EXERCISE = What is needed here is an exact repetition of the records below, beginning at the line that has "Toggle via 'Create" and stopping after the line that has "Task: Open calendar picker in Bilal row".

[Data records]
########
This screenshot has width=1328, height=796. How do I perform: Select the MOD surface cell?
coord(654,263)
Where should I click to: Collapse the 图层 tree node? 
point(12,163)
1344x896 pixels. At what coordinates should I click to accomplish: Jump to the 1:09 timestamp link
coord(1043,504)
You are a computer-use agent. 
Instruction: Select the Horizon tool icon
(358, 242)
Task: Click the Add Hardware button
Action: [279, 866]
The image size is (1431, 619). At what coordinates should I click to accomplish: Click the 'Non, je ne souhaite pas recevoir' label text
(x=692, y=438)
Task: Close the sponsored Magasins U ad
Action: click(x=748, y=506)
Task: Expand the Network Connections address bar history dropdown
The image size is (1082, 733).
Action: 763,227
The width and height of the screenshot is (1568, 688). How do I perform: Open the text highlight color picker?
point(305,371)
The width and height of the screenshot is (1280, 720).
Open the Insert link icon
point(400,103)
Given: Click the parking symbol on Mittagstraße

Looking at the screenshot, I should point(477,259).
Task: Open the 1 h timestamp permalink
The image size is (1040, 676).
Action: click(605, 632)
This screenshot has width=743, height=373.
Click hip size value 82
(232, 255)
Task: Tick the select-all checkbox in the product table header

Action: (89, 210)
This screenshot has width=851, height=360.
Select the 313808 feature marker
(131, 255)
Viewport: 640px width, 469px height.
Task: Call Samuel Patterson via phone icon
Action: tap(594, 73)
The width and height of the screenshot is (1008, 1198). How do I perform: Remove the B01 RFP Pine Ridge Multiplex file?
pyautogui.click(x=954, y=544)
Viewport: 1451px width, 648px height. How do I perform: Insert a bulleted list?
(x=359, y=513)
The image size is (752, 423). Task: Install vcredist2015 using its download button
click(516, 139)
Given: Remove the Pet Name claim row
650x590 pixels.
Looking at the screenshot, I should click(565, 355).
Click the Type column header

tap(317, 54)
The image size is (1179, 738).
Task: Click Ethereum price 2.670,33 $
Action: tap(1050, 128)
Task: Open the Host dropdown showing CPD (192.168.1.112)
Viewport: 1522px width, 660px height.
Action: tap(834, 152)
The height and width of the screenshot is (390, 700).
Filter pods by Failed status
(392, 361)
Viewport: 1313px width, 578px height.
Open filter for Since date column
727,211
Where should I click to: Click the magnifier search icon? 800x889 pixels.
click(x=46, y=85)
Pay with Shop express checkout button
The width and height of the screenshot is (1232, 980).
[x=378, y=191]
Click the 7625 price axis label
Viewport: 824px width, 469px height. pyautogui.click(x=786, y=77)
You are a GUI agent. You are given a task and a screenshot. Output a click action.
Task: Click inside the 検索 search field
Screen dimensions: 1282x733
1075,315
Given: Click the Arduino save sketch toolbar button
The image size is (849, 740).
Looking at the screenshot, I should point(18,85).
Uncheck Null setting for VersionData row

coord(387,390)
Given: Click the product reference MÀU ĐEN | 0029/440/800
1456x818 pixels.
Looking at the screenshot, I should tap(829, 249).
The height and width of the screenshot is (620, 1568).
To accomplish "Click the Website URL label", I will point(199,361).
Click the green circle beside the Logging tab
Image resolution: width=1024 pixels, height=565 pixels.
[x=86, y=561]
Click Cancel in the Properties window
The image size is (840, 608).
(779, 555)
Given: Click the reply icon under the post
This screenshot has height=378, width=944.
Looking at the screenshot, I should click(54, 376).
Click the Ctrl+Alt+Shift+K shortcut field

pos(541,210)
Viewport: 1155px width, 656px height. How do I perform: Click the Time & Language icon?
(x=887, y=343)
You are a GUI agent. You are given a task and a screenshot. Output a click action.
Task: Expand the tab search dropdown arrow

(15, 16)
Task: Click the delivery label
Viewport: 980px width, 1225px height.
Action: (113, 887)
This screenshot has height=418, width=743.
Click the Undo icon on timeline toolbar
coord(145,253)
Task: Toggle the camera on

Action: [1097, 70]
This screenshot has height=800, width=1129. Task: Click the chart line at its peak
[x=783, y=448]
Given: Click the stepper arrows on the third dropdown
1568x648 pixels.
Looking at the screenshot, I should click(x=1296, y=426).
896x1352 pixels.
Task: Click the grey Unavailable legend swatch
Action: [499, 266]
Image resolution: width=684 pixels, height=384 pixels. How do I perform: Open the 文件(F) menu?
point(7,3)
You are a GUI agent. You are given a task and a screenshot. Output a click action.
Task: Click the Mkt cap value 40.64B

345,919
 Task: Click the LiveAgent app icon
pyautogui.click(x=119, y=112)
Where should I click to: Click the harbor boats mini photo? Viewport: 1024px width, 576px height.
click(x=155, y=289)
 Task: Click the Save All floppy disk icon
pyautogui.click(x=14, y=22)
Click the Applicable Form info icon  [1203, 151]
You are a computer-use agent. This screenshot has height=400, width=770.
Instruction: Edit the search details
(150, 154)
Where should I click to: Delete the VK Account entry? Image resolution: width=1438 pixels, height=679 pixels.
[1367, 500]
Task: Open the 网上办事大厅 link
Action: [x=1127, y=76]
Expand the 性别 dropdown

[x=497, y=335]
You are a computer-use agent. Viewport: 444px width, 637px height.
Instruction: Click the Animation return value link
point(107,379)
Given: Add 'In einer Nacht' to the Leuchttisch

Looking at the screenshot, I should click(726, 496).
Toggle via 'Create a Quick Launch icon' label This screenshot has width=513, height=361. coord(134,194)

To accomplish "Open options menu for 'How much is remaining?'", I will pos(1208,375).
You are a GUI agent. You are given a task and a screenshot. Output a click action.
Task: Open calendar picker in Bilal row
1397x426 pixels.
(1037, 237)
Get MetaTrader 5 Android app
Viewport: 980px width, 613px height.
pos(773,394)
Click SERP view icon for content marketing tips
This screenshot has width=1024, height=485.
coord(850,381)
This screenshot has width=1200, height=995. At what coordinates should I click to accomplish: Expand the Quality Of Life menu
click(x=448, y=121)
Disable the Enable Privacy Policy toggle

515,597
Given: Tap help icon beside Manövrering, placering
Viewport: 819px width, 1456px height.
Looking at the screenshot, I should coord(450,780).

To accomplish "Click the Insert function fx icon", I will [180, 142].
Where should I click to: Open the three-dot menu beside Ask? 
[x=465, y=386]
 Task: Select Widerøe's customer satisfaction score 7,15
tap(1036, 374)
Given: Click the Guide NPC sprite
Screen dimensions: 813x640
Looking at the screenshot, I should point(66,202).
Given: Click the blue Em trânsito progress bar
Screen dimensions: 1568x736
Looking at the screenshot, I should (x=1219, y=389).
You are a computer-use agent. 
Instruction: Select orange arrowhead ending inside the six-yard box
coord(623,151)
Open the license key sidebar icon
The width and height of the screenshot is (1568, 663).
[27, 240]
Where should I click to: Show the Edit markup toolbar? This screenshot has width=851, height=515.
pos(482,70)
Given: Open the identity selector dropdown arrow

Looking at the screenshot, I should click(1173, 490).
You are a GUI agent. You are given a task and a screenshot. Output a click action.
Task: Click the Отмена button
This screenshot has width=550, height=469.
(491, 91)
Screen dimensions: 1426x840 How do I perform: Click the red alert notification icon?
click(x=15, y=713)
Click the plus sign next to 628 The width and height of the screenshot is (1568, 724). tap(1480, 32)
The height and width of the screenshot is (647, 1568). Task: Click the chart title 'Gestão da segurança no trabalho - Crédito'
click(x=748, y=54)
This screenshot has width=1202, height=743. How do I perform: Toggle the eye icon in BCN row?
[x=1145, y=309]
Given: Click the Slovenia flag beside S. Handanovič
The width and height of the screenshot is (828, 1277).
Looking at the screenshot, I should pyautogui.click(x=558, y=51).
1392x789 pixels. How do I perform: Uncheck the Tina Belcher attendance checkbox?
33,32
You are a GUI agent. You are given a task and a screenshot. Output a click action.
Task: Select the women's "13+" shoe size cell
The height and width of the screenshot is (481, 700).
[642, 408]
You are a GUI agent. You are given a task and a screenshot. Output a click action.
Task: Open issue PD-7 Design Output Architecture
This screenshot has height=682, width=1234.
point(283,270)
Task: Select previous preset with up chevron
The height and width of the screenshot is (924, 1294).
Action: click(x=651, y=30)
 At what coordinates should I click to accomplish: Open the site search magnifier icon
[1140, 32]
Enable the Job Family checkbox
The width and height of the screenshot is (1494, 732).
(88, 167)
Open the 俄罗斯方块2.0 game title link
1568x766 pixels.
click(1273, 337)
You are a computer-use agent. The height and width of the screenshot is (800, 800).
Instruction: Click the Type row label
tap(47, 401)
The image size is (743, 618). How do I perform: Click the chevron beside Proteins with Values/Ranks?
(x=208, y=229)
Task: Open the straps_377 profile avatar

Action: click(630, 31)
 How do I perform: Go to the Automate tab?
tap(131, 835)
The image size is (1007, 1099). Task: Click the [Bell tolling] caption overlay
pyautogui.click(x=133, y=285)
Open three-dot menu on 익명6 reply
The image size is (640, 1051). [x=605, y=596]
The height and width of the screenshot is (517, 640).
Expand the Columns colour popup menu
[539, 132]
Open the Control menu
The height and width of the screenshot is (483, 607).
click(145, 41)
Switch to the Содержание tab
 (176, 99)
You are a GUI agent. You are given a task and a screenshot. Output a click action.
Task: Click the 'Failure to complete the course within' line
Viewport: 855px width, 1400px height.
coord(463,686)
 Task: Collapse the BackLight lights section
########
SOLUTION TO THIS PROBLEM =
Toggle via 'Create a Quick Launch icon' label This screenshot has width=513, height=361. coord(134,194)

To accomplish "Open options menu for 'How much is remaining?'", I will pos(1208,375).
You are a GUI agent. You are given a task and a screenshot. Output a click action.
Task: Open calendar picker in Bilal row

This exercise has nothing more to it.